OpenTelemetry and Tempo: Distributed Tracing for the Bramble

I have metrics (Prometheus) and logs (Loki). But there's a third pillar of observability I've been ignoring: traces.

When a request flows through multiple services, metrics tell me something is slow, and logs tell me something errored. But neither tells me the full story of what happened to that specific request as it bounced between services. That's what distributed tracing does.

Time to complete the observability trifecta.

The OpenTelemetry Landscape

OpenTelemetry (OTel) is a CNCF project that standardizes how telemetry data (traces, metrics, logs) is collected and transmitted. Before OTel, every vendor had their own instrumentation libraries and protocols – Jaeger, Zipkin, Datadog, New Relic, all incompatible. OTel unifies this mess.

The key components:

  • OTLP (OpenTelemetry Protocol): The wire format for telemetry. Can run over gRPC (port 4317) or HTTP (port 4318).
  • SDKs: Libraries you add to your code to generate telemetry
  • Collector: A pipeline for receiving, processing, and exporting telemetry
  • Backends: Where telemetry gets stored and queried (Jaeger, Tempo, Datadog, etc.)
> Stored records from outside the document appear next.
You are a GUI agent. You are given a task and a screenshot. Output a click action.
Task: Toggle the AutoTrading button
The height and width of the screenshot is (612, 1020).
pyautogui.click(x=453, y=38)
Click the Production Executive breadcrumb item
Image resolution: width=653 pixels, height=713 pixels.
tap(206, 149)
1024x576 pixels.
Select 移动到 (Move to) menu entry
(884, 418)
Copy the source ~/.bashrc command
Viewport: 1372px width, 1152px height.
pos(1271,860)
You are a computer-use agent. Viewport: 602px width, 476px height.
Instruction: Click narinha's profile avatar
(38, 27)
The architecture follows a pipeline model:

┌────────────┐    ┌────────────┐    ┌────────────┐
│  Receivers │ -> │ Processors │ -> │  Exporters │
└────────────┘    └────────────┘    └────────────┘

Receivers ingest data (OTLP, Jaeger, Zipkin formats). Processors transform it (batching, filtering, sampling). Exporters send it to backends.

The Missing Piece: Tempo

I already have Alloy running as my telemetry agent – it's collecting logs and shipping them to Loki. The beautiful thing about Alloy is it speaks OTel natively. It can be an OTLP receiver and exporter with a few lines of config.

But where do traces go? Loki stores logs, Prometheus stores metrics. I need a trace backend.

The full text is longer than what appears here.